Fig. 4: Sequencing of thrombin-cleaved endoglin bands.

a rEng at a concentration of 20 µg/mL was treated at 37 °C for 1 h with 1 µM of Thr-H. The samples were then resolved by SDS-PAGE and subjected to Coomassie Brilliant Blue staining to identify protein spots for subsequent sequencing. Bands at molecular weights of 60, 40, 20, 10, and 8 kDa were excised, with a minimum of 30 bands at each molecular weight selected for further analysis. Plots showing b the decrease in the percentage of the 70 kDa band, specific to the total rEng band and c the percentage of all cleaved bands obtained by the action of Thr-H on Eng, quantified relatively to the total rEng (70 kDa). The optical densities of each Coomassie blue-stained protein band were measured using Image Studio™ Lite software. The data is presented as mean ± S.D. from a minimum of 12 conducted experiments. Statistical significance was considered at *P < 0.05. d Table showing the N-terminal and C-terminal parts of each sequenced band, along with the cleavage position and the cleaved amino acids. The C-terminal information was not determined (ND) for the 8, 40 and 60 kDa bands, and the cleavage position and cleaved amino acids for the last two bands were also unidentified.

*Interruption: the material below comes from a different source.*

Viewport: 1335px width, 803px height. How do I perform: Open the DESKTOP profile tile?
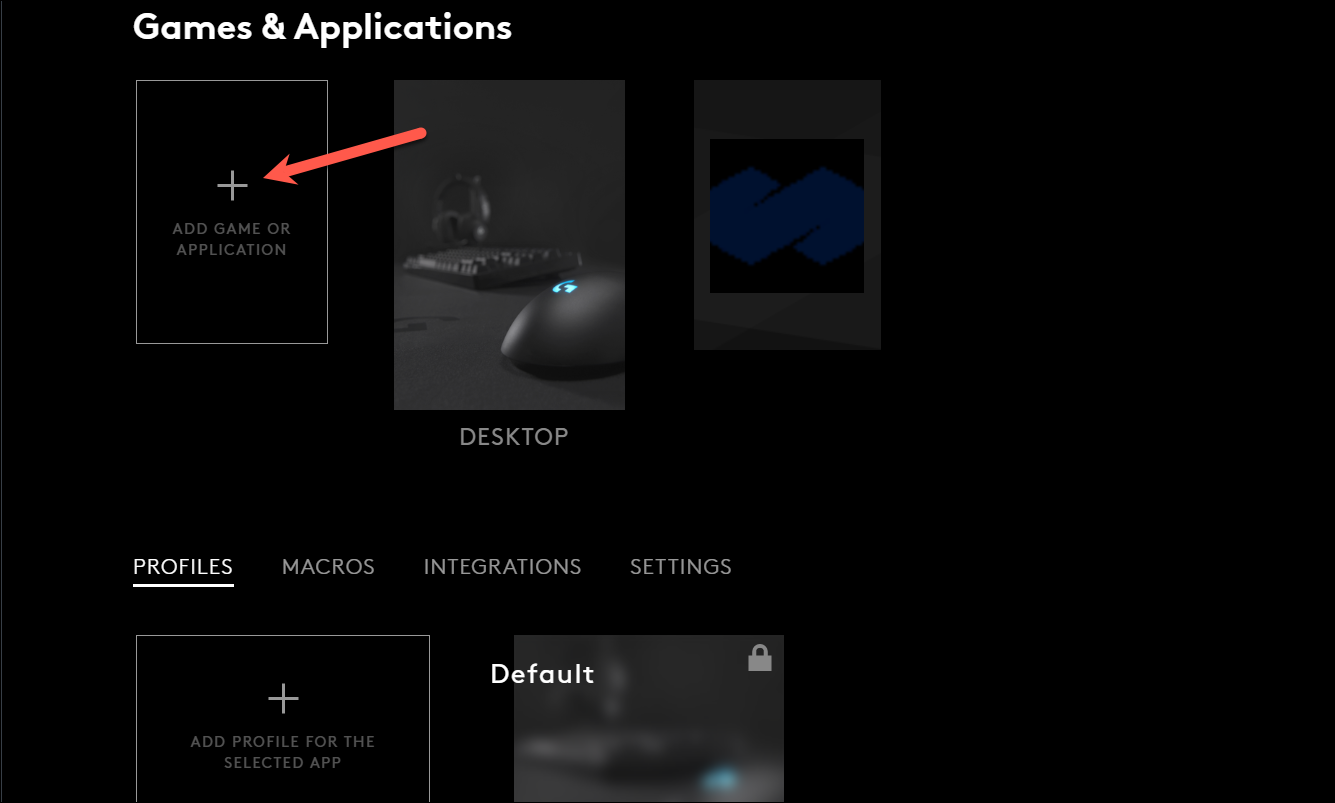[509, 245]
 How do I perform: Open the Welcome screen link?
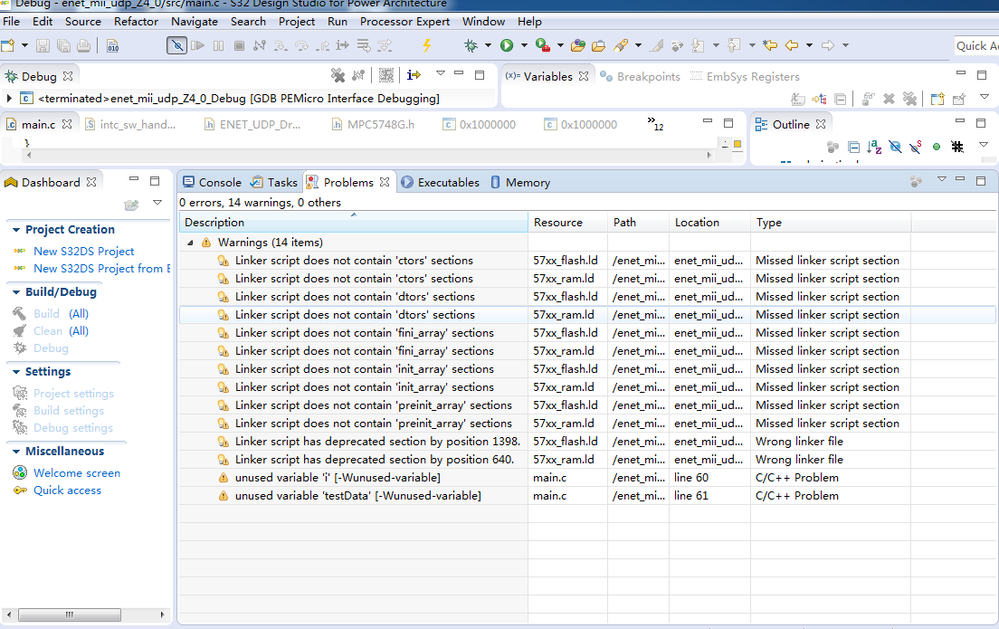click(x=76, y=473)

However, based on the docking data and the Western blot analysis with the monoclonal antibody MAB1097 (R&D), that specifically labels the endoglin orphan region, for we can postulate that the 40 KDa band corresponds to the fragment 329–330. e Schematic diagram illustrating the N-terminal cleavage positions and sequences of each band, including known (solid line) and hypothetical (dashed line) C-terminal cleavages. Because the contribution of glycosylation to the molecular weight of each band is unknown, the correlation between molecular weight and primary structure is not to scale. f Schematic diagram of mEng, indicating cleavage sites. mEng is composed of an orphan region followed by a juxtamembrane zona pellucida (ZP) module and by transmembrane and short cytoplasmic domains. JM: Juxtamembrane; TM: Transmembrane; CP: Cytoplasmic.